Filin, himself the star of the Bolshoi Ballet and the former chief of Moscow’s Stanislavsky Musical Theater ballet company, was appointed artistic chief in 2011. He began by inviting one of ballet’s most talented stars, American Ballet Theatre principal dancer David Hallberg, to join the company.

Hallberg danced with another Bolshoi star, Svetlana Zakharova, in Pyotr Chaikovsky’s “Sleeping Beauty” to open the season in the fall of 2011 as Filin and Iksanov presided over the return of company to the Bolshoi Theater after a prolonged restoration marked with financial scandals.

“This attack is a reprehensible strike at the core of all who strive to make art,” Hallberg said in an interview via email. “Sergei Filin is an artist leading a generation of dancers in a visionary way and this violence has no place in the artistic community or anywhere else.”

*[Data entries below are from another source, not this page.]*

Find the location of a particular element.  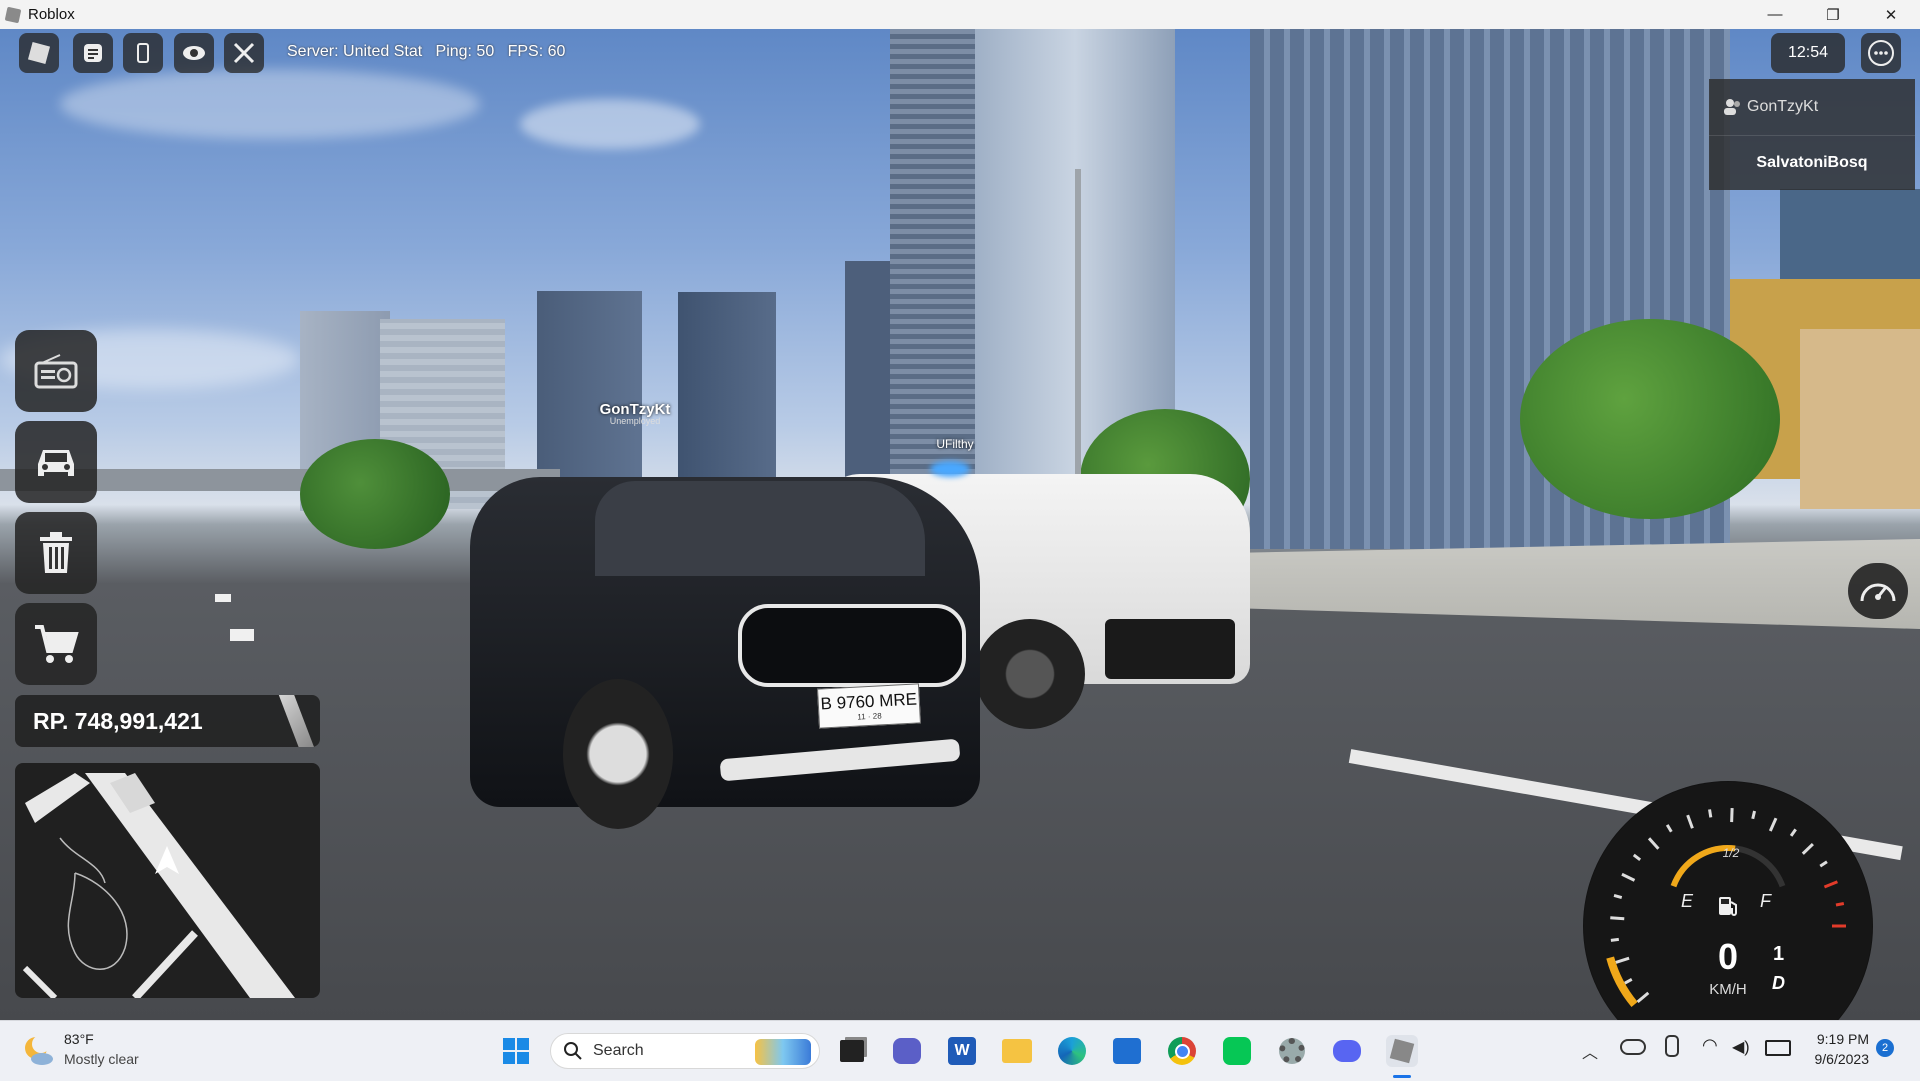

player-name-tag: GonTzyKt Unemployed is located at coordinates (635, 414).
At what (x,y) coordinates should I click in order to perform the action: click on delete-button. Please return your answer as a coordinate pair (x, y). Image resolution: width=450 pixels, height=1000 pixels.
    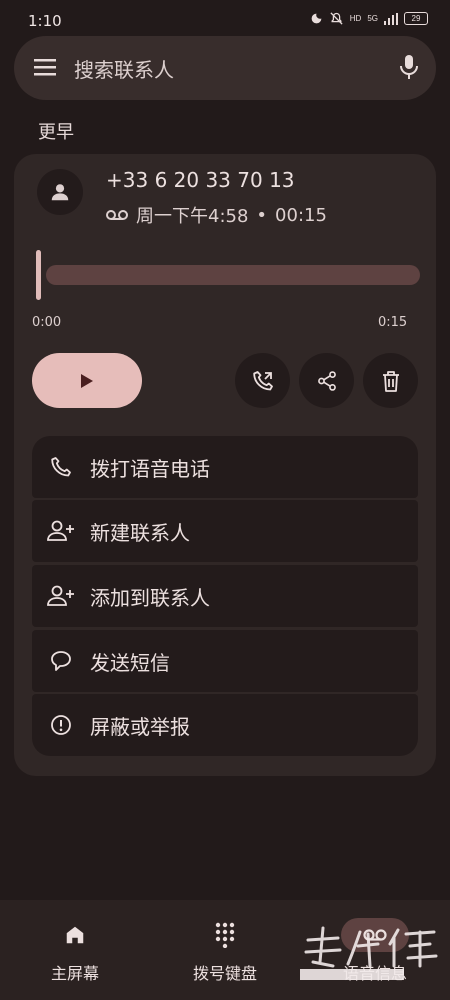
    Looking at the image, I should click on (390, 380).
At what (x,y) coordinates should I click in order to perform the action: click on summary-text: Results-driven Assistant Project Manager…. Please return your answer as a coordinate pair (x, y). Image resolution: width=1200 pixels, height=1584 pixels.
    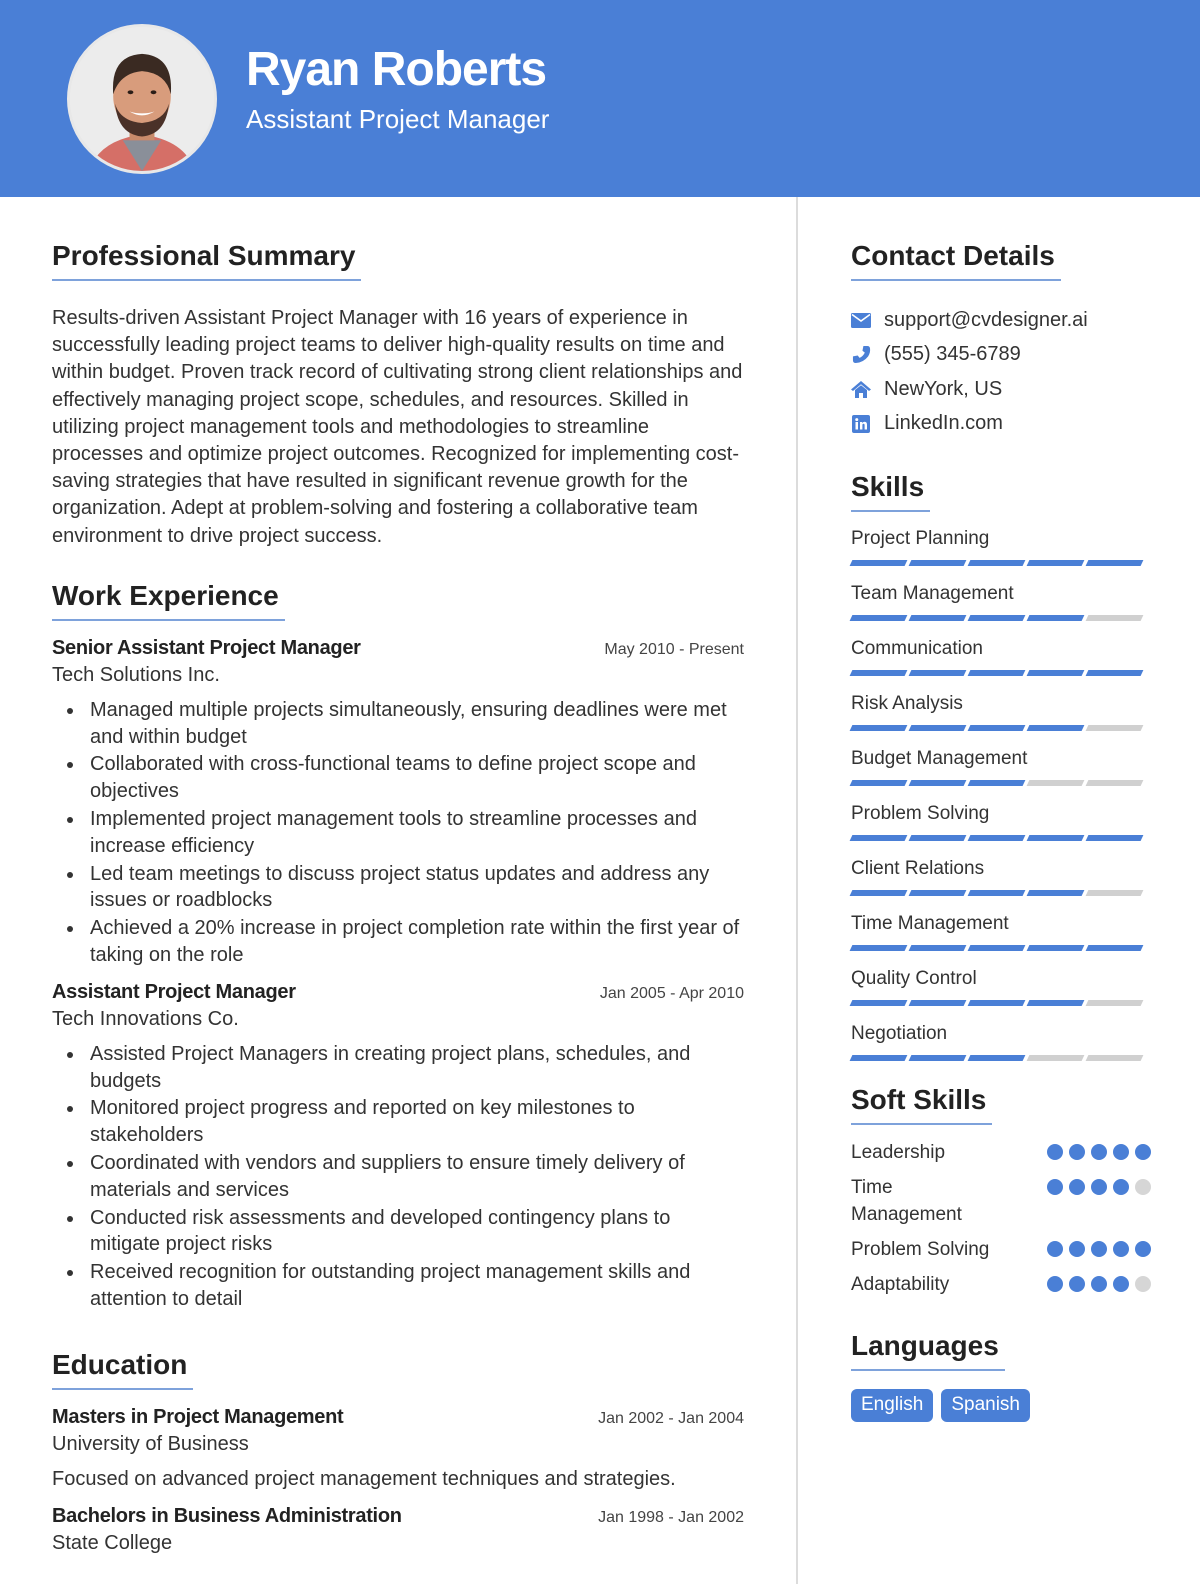
    Looking at the image, I should click on (398, 427).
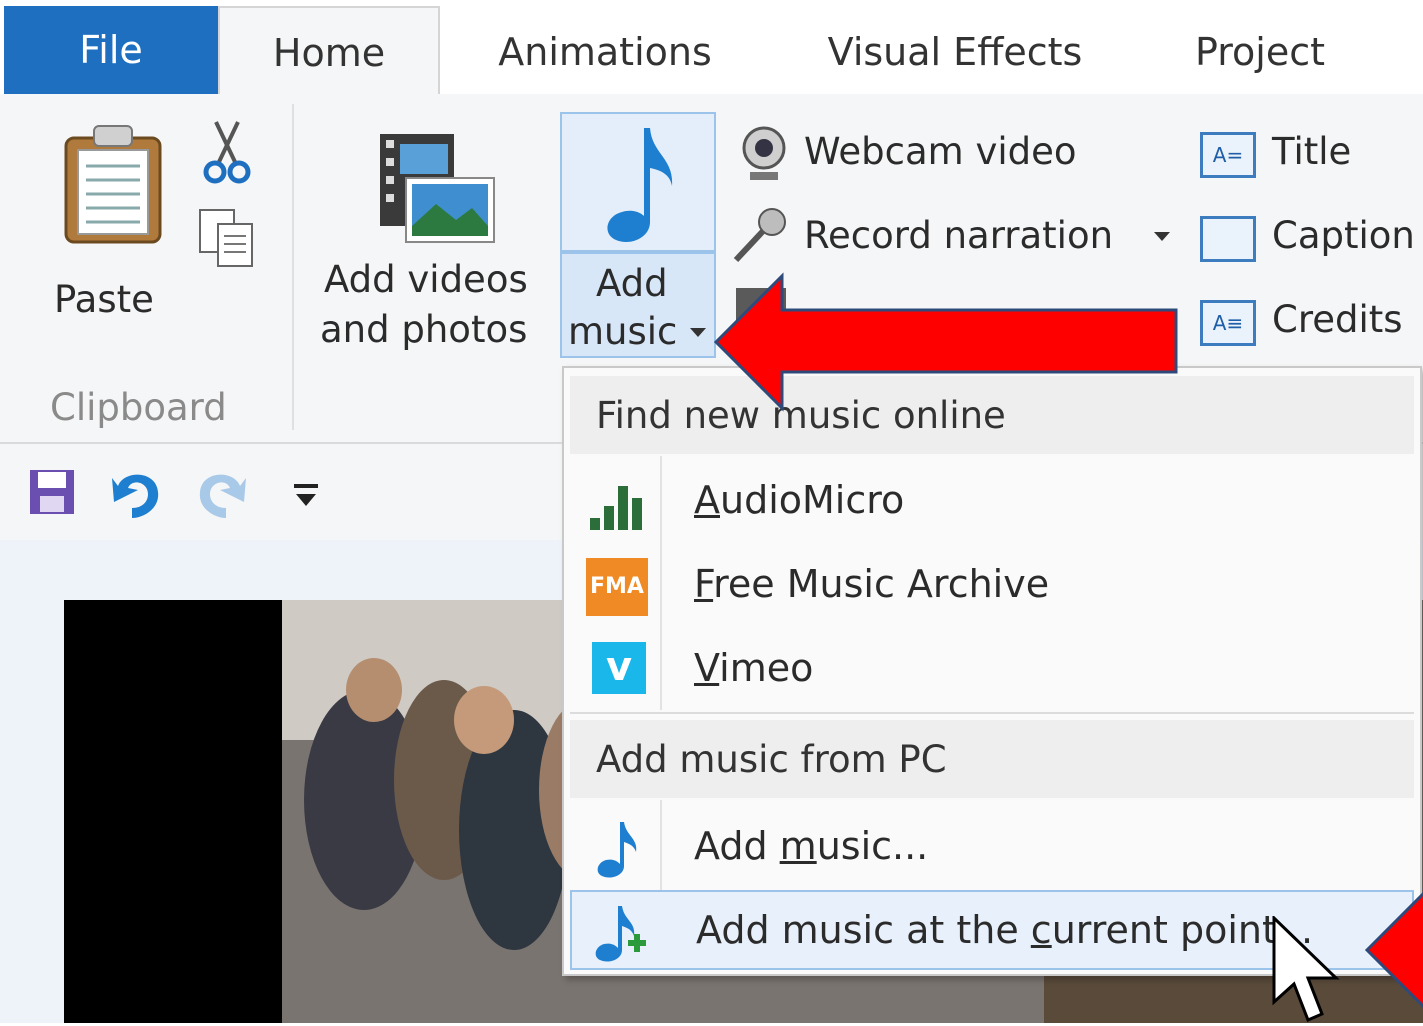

Back in 2011 many hoped that the return of the company to the restored theater would end the tumultuous times at the Bolshoi.

When Filin said following his return that he was happy to be “coming back to his native home,” Iksanov quietly warned him: “Be careful, Sergei.”

“Last week feeling the pressure from phone calls with threats, his email box hacked and car tires slashed, Sergei came to Anatoly Gennadyevich [Iksanov] and said that he felt ‘like in the line of fire,’” Novikova recalled. “Anatoly Gennadyevich replied that he felt in the line of fire all the time.”